## What to work on
Look below for the line holding "Manuale HoVistoCose (119, 24)" and the line holding "Pédicurie (155, 6)". Transcribe exactly those lines and all lines between them, nothing more.

Stored data entries:
"""

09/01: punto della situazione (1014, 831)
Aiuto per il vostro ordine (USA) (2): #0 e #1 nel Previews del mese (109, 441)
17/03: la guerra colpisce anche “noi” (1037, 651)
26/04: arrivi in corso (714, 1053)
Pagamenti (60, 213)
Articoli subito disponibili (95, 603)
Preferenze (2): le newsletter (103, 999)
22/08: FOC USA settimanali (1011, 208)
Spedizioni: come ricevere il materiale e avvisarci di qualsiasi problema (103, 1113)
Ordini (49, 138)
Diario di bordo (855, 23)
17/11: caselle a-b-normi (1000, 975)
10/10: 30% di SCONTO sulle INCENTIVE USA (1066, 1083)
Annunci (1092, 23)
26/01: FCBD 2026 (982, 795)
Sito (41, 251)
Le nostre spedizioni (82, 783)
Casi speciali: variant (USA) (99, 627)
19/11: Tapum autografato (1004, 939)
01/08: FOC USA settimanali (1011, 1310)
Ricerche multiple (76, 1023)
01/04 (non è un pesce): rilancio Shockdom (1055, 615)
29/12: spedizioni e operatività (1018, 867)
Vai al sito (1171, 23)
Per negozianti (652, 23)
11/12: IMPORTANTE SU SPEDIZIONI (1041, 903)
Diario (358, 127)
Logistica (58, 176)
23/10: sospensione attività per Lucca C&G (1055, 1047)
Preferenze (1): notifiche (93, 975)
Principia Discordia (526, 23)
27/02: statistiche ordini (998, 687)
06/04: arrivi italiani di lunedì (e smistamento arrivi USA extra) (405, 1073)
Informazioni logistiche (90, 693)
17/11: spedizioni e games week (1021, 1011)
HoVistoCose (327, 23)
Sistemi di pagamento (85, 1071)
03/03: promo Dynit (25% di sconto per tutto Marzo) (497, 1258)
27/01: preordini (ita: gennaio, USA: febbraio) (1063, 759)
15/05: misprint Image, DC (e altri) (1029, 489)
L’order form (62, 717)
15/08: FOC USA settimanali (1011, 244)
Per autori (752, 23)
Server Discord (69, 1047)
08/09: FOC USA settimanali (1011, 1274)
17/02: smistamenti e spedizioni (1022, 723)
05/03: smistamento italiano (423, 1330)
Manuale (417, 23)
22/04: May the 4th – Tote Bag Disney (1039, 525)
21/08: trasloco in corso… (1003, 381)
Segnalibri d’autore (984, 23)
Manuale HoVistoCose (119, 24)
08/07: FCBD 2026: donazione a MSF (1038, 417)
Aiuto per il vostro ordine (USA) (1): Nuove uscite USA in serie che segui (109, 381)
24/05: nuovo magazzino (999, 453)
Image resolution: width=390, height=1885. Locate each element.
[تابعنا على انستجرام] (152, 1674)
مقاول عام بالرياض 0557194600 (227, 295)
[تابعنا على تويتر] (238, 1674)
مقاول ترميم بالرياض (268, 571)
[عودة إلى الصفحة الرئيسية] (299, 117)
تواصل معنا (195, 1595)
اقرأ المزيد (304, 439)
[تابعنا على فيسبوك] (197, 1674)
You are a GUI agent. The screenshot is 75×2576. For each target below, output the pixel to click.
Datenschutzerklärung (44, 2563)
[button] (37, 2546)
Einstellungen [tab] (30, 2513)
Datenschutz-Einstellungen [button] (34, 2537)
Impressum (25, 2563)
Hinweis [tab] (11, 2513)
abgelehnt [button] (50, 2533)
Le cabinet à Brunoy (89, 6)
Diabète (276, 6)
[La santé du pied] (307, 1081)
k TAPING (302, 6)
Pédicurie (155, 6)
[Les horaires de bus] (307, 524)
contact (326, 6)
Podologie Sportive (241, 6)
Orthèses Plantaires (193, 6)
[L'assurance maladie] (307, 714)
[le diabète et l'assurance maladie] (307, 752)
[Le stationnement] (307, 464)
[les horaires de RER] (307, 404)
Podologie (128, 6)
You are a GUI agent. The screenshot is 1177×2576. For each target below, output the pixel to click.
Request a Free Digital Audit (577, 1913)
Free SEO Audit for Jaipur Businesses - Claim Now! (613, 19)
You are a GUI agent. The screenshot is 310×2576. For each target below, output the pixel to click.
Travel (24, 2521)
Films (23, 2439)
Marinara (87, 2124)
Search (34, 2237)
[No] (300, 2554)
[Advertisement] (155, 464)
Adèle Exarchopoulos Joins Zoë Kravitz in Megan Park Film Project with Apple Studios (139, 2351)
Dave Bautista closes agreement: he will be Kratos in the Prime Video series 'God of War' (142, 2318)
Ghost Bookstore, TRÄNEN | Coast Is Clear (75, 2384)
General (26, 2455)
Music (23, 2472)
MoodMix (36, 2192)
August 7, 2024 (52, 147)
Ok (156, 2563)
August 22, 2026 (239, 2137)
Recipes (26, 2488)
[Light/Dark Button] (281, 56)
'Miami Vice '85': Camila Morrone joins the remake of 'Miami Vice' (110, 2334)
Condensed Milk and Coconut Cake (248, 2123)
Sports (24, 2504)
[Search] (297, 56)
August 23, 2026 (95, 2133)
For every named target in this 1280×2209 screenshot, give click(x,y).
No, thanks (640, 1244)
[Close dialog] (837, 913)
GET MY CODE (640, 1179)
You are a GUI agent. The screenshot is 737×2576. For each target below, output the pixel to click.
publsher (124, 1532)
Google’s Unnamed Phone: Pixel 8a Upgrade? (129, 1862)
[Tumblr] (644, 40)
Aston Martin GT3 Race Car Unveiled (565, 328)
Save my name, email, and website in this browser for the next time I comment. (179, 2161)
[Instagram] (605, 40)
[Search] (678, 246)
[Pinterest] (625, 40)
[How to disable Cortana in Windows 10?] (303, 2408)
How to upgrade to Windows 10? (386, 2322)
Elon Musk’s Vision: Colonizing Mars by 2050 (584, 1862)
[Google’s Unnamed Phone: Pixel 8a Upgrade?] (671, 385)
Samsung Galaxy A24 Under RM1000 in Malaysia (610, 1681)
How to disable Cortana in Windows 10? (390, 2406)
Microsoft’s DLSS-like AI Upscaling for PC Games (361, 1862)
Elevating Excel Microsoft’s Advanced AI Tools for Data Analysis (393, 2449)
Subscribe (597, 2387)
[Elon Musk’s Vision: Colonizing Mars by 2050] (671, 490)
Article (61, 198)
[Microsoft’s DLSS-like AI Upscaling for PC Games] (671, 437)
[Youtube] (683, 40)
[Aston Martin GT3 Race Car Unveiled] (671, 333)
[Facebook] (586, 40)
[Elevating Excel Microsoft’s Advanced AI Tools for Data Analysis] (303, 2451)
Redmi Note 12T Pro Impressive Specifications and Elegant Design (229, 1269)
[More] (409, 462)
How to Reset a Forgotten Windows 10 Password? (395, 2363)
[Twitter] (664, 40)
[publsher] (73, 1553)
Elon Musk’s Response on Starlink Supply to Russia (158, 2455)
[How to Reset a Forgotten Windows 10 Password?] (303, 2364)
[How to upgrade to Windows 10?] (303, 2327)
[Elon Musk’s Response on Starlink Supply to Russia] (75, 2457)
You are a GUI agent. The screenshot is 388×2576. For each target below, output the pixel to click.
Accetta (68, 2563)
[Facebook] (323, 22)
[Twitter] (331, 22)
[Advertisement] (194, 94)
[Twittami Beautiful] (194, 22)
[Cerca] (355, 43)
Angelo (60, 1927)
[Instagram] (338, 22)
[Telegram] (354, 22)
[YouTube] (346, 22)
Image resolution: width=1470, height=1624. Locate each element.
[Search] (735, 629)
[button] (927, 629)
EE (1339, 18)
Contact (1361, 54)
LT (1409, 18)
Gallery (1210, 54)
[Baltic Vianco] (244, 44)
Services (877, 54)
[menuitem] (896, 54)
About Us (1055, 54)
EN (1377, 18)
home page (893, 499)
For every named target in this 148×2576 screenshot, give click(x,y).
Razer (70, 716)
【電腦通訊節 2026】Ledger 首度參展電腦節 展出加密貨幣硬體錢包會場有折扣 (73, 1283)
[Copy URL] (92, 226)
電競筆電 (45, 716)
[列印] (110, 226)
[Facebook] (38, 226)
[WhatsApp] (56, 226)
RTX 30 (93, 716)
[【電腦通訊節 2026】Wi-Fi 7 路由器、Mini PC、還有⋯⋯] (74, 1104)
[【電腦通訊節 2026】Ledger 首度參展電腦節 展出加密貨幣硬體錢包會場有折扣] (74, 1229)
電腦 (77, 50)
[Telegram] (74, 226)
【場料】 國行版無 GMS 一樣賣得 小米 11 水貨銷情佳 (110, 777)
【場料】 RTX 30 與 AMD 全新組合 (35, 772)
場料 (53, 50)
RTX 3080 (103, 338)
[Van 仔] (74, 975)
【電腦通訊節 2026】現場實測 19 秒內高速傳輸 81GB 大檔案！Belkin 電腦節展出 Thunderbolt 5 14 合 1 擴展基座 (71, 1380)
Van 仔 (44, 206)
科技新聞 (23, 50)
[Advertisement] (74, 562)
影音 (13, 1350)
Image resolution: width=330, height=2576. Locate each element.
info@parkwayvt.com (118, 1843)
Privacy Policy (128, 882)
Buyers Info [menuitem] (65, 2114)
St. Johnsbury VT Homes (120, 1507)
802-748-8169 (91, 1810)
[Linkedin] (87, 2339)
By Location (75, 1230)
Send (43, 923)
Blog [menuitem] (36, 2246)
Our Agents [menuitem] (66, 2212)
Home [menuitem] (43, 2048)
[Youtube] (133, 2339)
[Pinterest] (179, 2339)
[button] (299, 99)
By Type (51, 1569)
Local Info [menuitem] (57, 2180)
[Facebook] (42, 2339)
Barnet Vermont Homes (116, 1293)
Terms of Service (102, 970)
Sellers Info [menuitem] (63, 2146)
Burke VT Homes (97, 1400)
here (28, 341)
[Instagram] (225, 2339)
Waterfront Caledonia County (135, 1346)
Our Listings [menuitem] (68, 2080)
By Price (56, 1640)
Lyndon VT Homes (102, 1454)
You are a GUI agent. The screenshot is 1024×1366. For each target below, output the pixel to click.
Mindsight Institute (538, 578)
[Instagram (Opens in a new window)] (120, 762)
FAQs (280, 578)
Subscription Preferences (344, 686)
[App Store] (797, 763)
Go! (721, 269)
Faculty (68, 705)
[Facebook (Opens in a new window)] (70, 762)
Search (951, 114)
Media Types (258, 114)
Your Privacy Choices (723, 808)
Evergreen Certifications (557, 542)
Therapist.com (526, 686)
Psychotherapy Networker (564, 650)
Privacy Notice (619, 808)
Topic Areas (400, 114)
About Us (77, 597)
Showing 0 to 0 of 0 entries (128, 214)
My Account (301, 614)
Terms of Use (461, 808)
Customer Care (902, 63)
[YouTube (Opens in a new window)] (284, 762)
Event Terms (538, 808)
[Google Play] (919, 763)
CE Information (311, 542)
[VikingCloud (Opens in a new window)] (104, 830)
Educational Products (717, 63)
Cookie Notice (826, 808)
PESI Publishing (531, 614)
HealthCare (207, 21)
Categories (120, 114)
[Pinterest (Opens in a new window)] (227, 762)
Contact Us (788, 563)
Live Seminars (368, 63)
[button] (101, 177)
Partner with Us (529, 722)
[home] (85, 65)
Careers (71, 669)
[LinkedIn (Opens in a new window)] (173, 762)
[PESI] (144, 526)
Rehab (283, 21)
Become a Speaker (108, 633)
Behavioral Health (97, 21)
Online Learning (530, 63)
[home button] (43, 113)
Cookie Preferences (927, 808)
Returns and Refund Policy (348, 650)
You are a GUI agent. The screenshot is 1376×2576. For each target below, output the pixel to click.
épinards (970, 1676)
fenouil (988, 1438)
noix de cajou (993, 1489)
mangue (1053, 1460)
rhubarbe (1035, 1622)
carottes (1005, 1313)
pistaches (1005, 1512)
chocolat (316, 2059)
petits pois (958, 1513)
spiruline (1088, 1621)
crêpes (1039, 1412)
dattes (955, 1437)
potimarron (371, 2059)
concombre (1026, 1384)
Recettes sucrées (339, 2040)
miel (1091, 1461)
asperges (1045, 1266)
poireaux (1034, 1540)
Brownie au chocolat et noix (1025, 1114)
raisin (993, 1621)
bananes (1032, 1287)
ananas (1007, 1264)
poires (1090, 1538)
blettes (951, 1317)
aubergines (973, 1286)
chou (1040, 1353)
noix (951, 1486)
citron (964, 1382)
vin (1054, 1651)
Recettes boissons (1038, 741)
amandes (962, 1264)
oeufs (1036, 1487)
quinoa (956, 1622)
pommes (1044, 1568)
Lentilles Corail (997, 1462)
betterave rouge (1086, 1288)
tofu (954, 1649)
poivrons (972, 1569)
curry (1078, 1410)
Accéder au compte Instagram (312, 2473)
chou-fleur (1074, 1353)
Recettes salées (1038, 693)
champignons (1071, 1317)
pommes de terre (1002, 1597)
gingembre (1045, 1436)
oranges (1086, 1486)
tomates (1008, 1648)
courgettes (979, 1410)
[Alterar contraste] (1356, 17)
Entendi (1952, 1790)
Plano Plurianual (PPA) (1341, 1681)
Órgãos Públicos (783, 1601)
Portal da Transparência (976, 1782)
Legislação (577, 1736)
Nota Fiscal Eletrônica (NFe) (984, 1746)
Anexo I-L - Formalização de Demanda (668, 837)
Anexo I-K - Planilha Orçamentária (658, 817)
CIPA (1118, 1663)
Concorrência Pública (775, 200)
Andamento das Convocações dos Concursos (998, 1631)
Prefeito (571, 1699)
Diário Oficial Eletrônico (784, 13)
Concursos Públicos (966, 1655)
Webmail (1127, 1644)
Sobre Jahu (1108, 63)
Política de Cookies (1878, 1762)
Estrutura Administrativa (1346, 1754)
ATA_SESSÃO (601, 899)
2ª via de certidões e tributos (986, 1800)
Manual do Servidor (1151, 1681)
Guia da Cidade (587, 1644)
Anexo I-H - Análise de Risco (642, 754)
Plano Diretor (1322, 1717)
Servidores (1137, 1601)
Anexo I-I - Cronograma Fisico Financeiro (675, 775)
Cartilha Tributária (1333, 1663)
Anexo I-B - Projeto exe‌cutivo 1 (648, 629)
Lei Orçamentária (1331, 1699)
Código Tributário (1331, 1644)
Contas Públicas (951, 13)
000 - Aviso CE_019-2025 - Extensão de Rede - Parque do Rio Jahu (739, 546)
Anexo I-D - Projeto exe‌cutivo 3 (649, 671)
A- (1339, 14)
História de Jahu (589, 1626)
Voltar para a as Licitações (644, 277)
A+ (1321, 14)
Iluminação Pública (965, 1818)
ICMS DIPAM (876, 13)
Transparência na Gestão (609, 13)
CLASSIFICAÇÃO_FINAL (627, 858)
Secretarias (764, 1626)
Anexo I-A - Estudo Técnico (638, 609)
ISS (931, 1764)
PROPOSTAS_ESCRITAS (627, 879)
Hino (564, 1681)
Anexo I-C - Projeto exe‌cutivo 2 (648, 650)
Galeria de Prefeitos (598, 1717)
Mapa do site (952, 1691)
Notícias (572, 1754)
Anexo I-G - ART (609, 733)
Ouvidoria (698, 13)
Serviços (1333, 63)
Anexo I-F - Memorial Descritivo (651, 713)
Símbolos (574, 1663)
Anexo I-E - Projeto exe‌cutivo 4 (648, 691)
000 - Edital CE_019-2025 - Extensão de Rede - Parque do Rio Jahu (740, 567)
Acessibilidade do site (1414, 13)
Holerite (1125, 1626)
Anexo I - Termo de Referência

"""

## Output for this task
Manuale HoVistoCose (119, 24)
08/07: FCBD 2026: donazione a MSF (1038, 417)
Aiuto per il vostro ordine (USA) (1): Nuove uscite USA in serie che segui (109, 381)
24/05: nuovo magazzino (999, 453)
Image resolution: width=390, height=1885. Locate each element.
[تابعنا على انستجرام] (152, 1674)
مقاول عام بالرياض 0557194600 (227, 295)
[تابعنا على تويتر] (238, 1674)
مقاول ترميم بالرياض (268, 571)
[عودة إلى الصفحة الرئيسية] (299, 117)
تواصل معنا (195, 1595)
اقرأ المزيد (304, 439)
[تابعنا على فيسبوك] (197, 1674)
You are a GUI agent. The screenshot is 75×2576. For each target below, output the pixel to click.
Datenschutzerklärung (44, 2563)
[button] (37, 2546)
Einstellungen [tab] (30, 2513)
Datenschutz-Einstellungen [button] (34, 2537)
Impressum (25, 2563)
Hinweis [tab] (11, 2513)
abgelehnt [button] (50, 2533)
Le cabinet à Brunoy (89, 6)
Diabète (276, 6)
[La santé du pied] (307, 1081)
k TAPING (302, 6)
Pédicurie (155, 6)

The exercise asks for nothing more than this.